Material to process -
═══
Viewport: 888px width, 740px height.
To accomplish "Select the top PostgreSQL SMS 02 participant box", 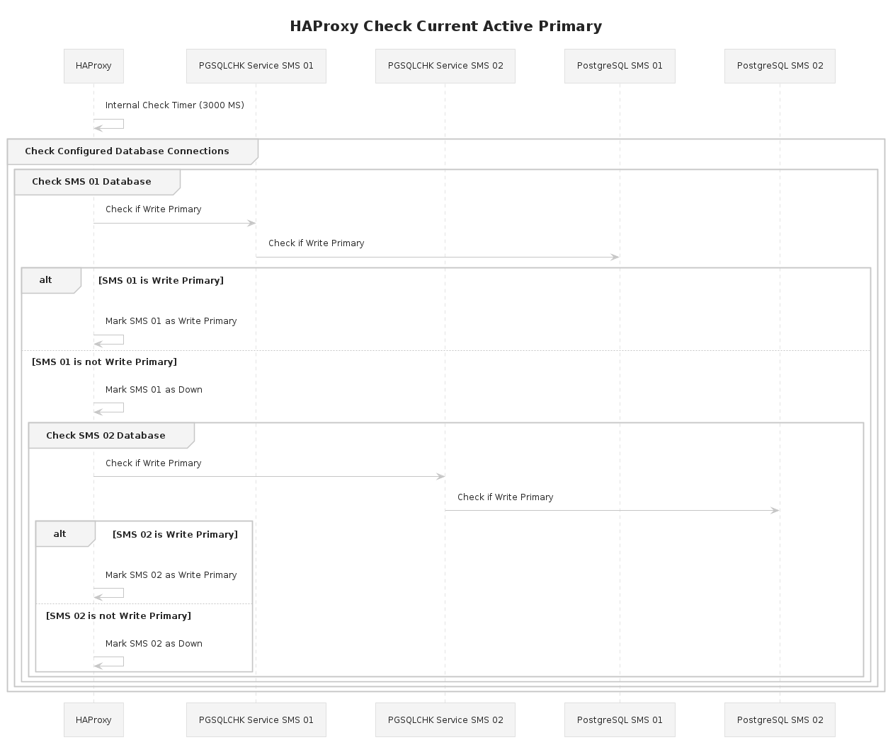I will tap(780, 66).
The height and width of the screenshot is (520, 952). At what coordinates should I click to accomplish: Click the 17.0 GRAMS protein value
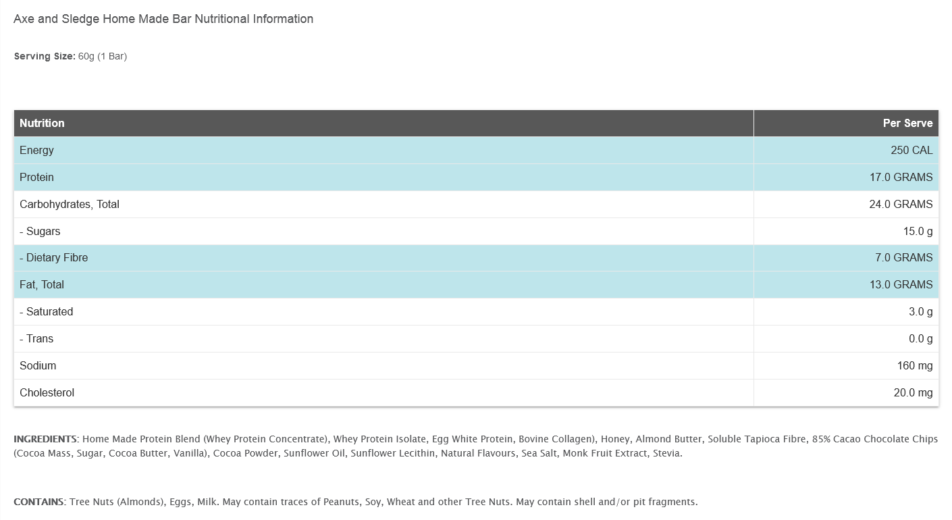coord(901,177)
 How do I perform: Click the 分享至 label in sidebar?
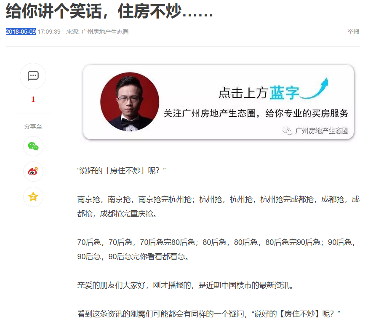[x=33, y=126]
═══
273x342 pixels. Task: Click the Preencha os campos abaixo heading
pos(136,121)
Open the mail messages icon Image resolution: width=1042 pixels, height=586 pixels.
═══
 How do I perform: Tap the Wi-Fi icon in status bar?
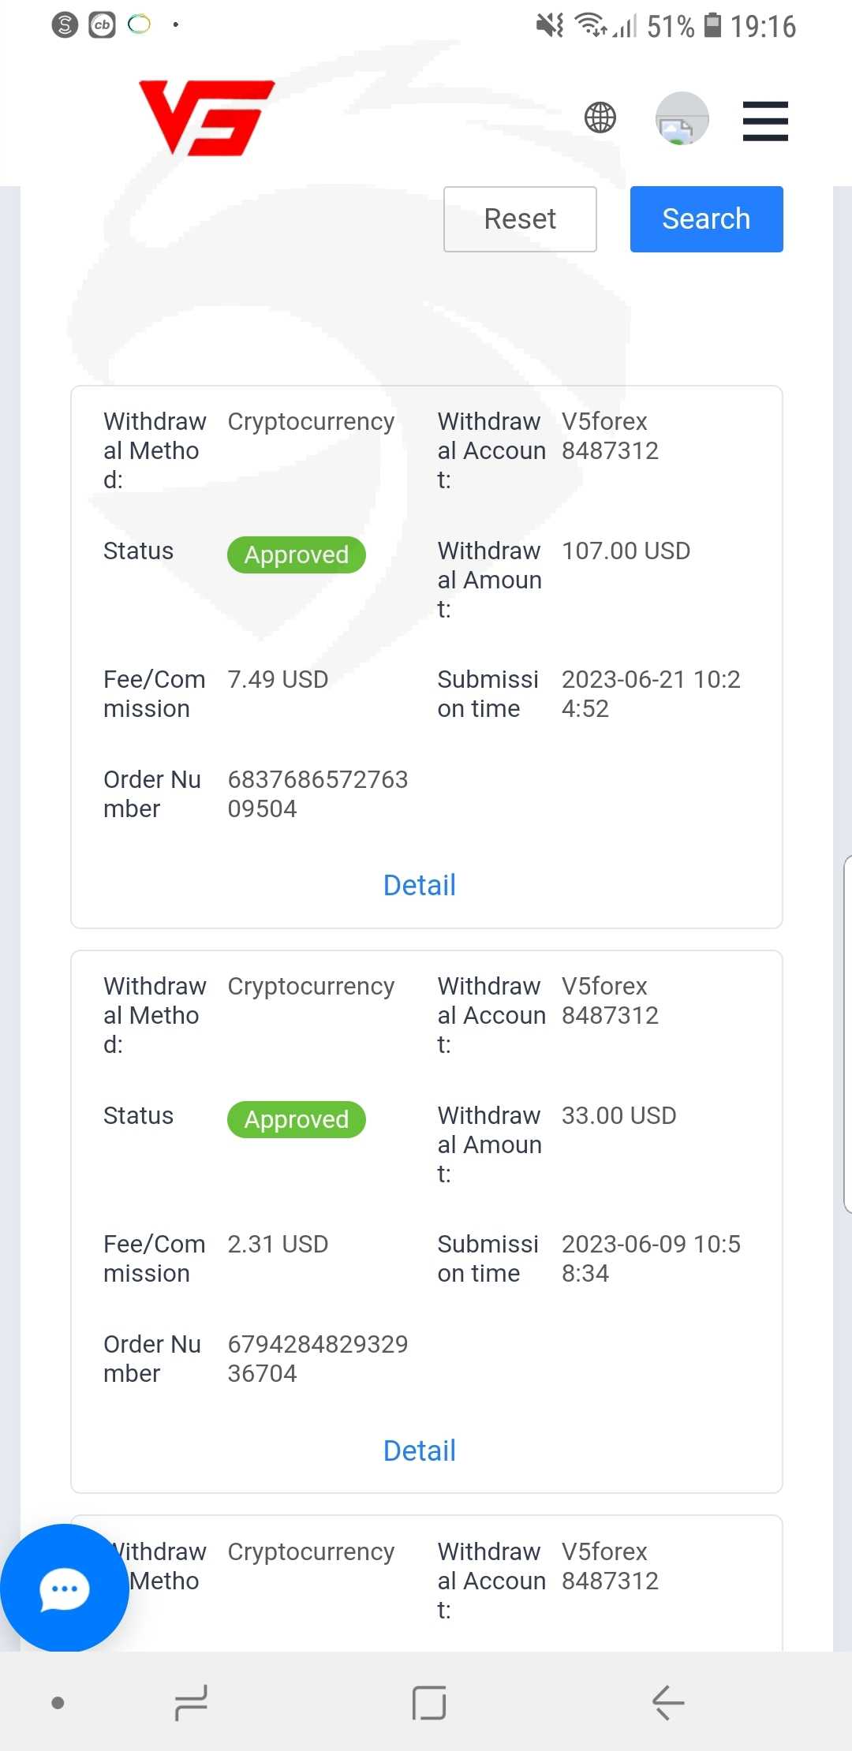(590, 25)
═══
Problem to solve - Using the data above, reproduce exactly the lines from the line that contains "273x342 pixels. Task: Click" through the line that contains "Open the mail", including both.

Solution below -
273x342 pixels. Task: Click the Preencha os campos abaixo heading
pos(136,121)
Open the mail messages icon Image resolution: width=1042 pixels, height=586 pixels.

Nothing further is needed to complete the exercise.